Calling it a "new beginning in a way," Commissioner David Stern announced that owners and players ratified a new collective bargaining agreement Thursday, the final step to ending the five-month lockout and paving the way for training camps and free agency to open Friday.
The 10-year deal promises owners savings of perhaps a quarter billion dollars a year but largely leaves intact the soft salary cap system that the players fought hard to maintain.
Stern and Deputy Commissioner Adam Silver announced the deal during a press conference, putting an end to nearly two years of difficult negotiations that resulted in the second shortened season in NBA history. A 66-game schedule will begin on Christmas and run through April 26, forcing every team to play on three straight nights at least once.
Owners approved the deal, which allows either side to opt out after six years, by a 25-5 vote.

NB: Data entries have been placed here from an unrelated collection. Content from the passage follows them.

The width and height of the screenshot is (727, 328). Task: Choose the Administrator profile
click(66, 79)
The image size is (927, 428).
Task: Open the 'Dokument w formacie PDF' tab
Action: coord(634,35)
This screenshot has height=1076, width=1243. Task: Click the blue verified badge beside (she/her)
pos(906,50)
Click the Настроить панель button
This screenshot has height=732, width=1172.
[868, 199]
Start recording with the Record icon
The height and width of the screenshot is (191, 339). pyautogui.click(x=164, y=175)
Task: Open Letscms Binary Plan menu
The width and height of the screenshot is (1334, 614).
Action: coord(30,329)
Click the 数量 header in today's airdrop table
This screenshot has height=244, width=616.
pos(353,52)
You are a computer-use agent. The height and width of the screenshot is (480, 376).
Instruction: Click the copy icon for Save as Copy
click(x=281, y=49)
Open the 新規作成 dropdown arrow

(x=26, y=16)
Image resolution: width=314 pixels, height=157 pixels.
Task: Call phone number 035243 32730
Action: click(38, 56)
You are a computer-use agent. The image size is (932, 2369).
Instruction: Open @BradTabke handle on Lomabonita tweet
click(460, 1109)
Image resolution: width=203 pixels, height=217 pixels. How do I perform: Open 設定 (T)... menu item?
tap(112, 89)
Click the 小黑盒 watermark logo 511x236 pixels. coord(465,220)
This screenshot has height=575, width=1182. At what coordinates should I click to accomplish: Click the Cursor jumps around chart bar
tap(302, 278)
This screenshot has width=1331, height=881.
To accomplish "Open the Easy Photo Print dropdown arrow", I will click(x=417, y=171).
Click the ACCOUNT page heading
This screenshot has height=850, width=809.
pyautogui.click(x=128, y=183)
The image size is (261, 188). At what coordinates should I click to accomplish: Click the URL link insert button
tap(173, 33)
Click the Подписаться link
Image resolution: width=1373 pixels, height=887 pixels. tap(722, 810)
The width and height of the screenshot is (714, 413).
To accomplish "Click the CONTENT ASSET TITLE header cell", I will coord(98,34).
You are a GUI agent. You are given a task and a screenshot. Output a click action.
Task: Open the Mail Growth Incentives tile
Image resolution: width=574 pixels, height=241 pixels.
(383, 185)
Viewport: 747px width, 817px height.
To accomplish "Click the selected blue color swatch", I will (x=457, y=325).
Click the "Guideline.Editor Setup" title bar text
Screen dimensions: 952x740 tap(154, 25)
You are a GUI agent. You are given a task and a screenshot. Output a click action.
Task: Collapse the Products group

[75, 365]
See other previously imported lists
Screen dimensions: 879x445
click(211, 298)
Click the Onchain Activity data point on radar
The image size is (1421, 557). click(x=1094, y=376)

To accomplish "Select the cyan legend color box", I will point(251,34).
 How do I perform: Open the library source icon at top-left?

The players' association said 86 percent of the more than 200 players who voted electronically approved the deal.
Owners also agreed to an expanded revenue sharing plan, and Stern called the agreement of both plans "a watershed moment" for the league.
Saying they lost hundreds of millions a year under the old collective bargaining agreement, ratified in 2005, and believing that it favored large-market teams, owners sought significant changes in these negotiations. They refused an option to let the CBA run another year and opened the process in January 2010 with a proposal that called for a hard cap, the elimination of guaranteed contracts, rollbacks of current salaries and a massive reduction in the players' share of basketball-related income.
Owners locked out the players on July 1 when the old deal expired, and they reached a tentative deal on the main issues around 3 a.m. Nov. 26, heading off the potential of a canceled season and avoiding a possibly costly and lengthy court battle if the players had proceeded with the antitrust lawsuit they had filed in Minnesota.
The remaining issues finally were agreed to late Thursday morning, after players already had begun voting electronically.
Though owners insisted they wanted competitive balance just as much as a chance for profit, there's no proof yet they achieved it. Trade rumors involving All-Stars Chris Paul of New Orleans and Dwight Howard of Orlando had them landing in major markets, whose teams cleaned up during most of the old deal, when the Lakers, Celtics and Mavericks claimed the last four championships.
But Stern said the "tortured journey" was worth it, insisting that more teams will have an opportunity to compete.